Klaten || viralindonesianews.com || 07 – April – 2026, — Aktivitas penambangan pasir yang diduga ilegal di wilayah Tegalmulyo, Kecamatan Kemalang, Kabupaten Klaten, Jawa Tengah, menjadi sorotan publik. Kegiatan tambang yang berlangsung secara terbuka, terutama pada malam hari, dinilai berjalan tanpa penindakan hukum yang jelas, sehingga memicu kecurigaan dan reaksi keras dari kalangan aktivis.
Sejumlah pihak menilai lemahnya respons aparat penegak hukum dan pemerintah daerah menimbulkan pertanyaan serius terkait fungsi pengawasan serta komitmen penegakan hukum. Bupati Klaten dan jajaran Kriminal Khusus (Krimsus) Polda Jawa Tengah turut menjadi sorotan karena dianggap belum menunjukkan langkah tegas terhadap aktivitas yang diduga melanggar aturan tersebut.
Di tengah situasi tersebut, muncul dugaan adanya “atensi” dari pihak penambang kepada oknum tertentu yang disinyalir menjadi salah satu faktor tidak tersentuhnya aktivitas tersebut oleh penegakan hukum. Namun hingga kini, informasi tersebut belum mendapatkan konfirmasi resmi dari pihak terkait.
Selain itu, beredar pula informasi di lapangan yang menyebutkan bahwa aktivitas tambang tersebut diduga berkaitan dengan seorang anggota legislatif dari Partai Gerindra berinisial ADK SASNGKO. Dugaan ini semakin memperkeruh situasi, meski belum ada pernyataan resmi yang membenarkan maupun membantah keterlibatan pihak dimaksud.
Kondisi ini memicu reaksi dari aktivis dan masyarakat sipil di Klaten.
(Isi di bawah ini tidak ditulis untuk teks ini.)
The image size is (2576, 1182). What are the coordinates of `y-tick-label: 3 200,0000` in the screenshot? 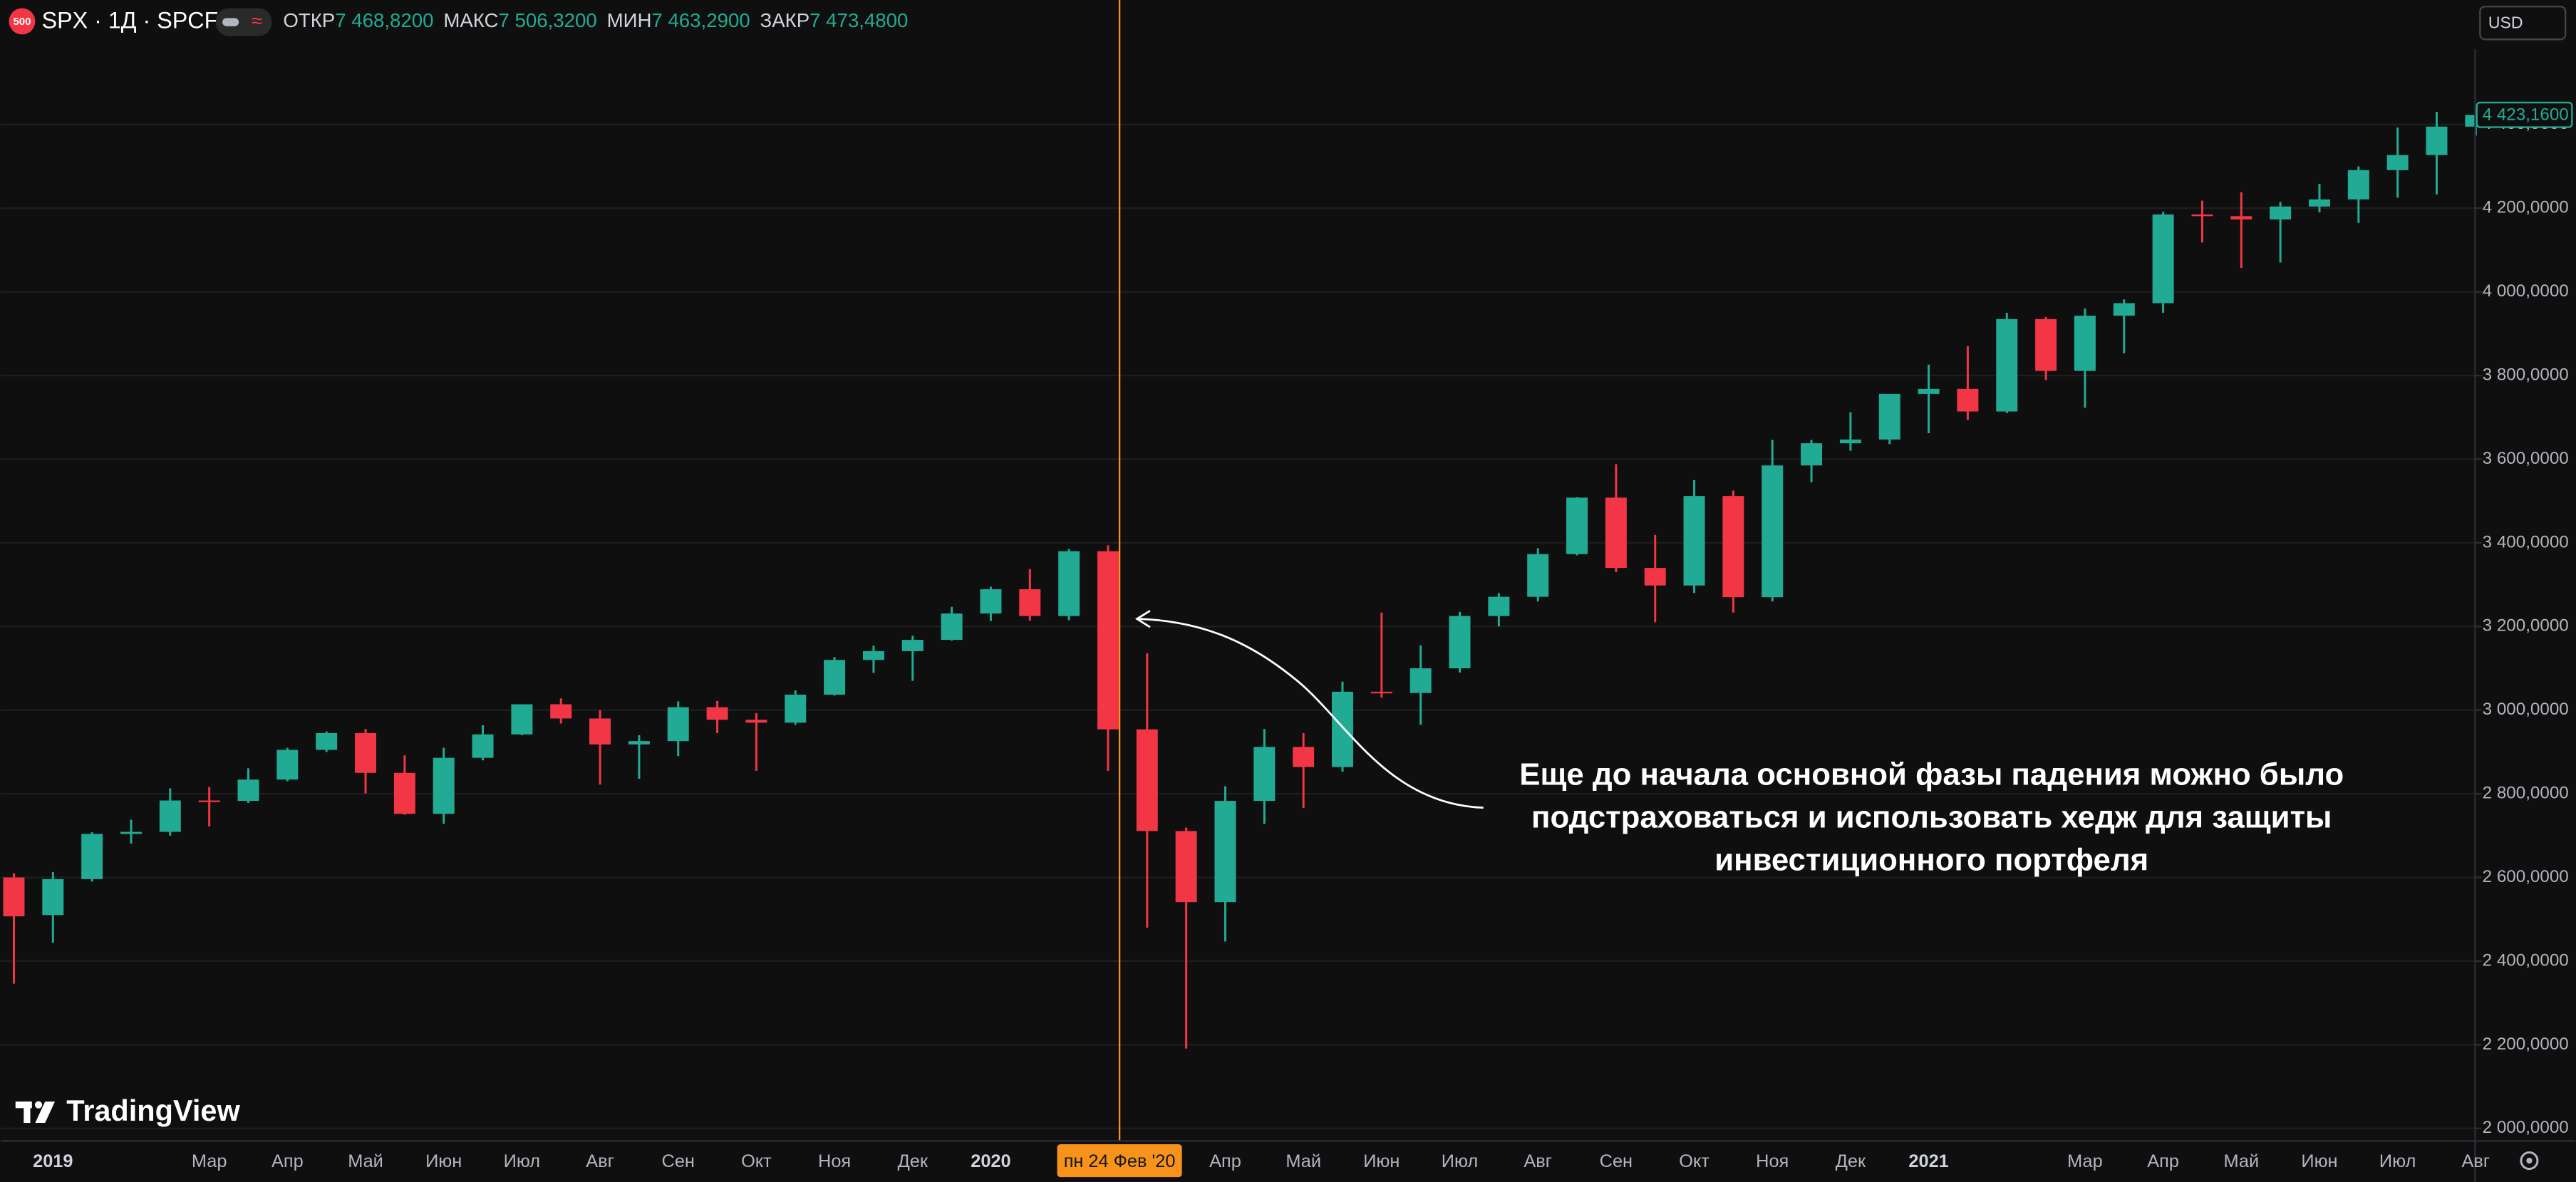 It's located at (2526, 626).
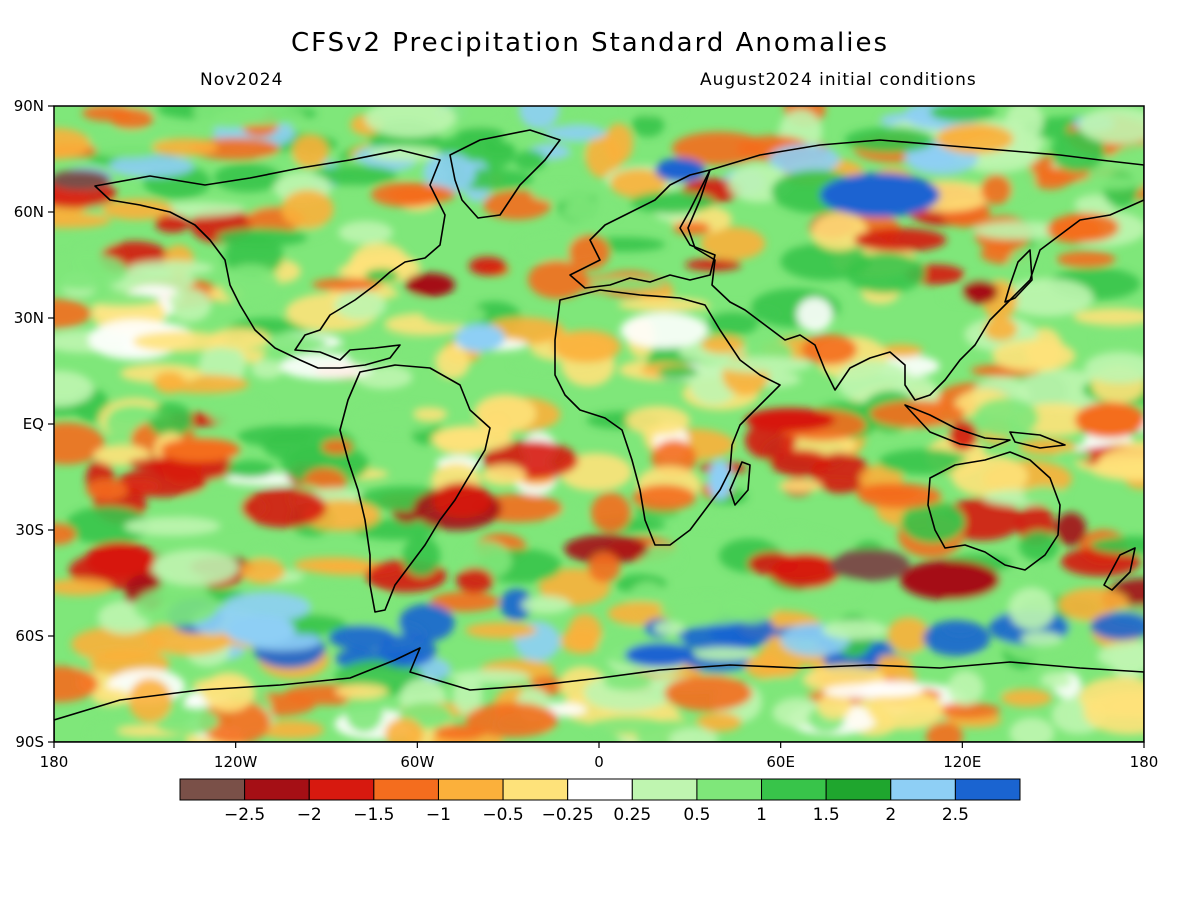 This screenshot has width=1200, height=900. I want to click on colorbar-label: −1.5, so click(374, 815).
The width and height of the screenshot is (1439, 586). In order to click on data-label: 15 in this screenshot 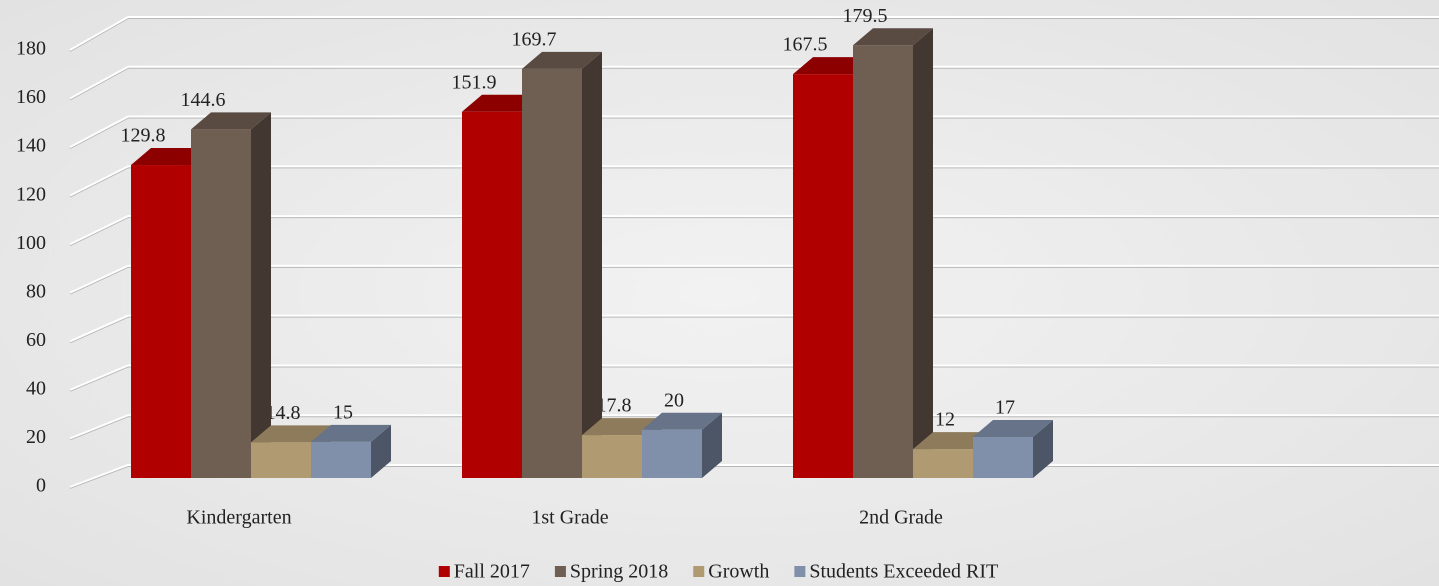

Mereka menilai adanya indikasi pembiaran terhadap aktivitas yang berpotensi merusak lingkungan serta merugikan negara.
“Jika dibiarkan, ini bukan hanya persoalan hukum, tetapi juga menyangkut kerusakan lingkungan dan keadilan bagi masyarakat,” ujar salah satu aktivis.
Sebagai bentuk tekanan, sejumlah elemen masyarakat dan aktivis menyatakan siap menggelar aksi demonstrasi dalam waktu dekat. Aksi tersebut bertujuan mendesak aparat penegak hukum dan pemerintah daerah agar segera bertindak tegas, transparan, dan tidak tebang pilih dalam menangani dugaan pelanggaran tersebut.
Hingga berita ini diturunkan, belum ada keterangan resmi dari Pemerintah Kabupaten Klaten maupun Polda Jawa Tengah terkait dugaan aktivitas tambang ilegal tersebut. Minimnya respons dinilai semakin memperkuat persepsi publik bahwa terdapat persoalan serius di balik belum adanya penindakan.
Publik kini menunggu langkah konkret aparat: apakah akan segera mengambil tindakan, atau membiarkan polemik ini terus berkembang di tengah meningkatnya tekanan dari masyarakat.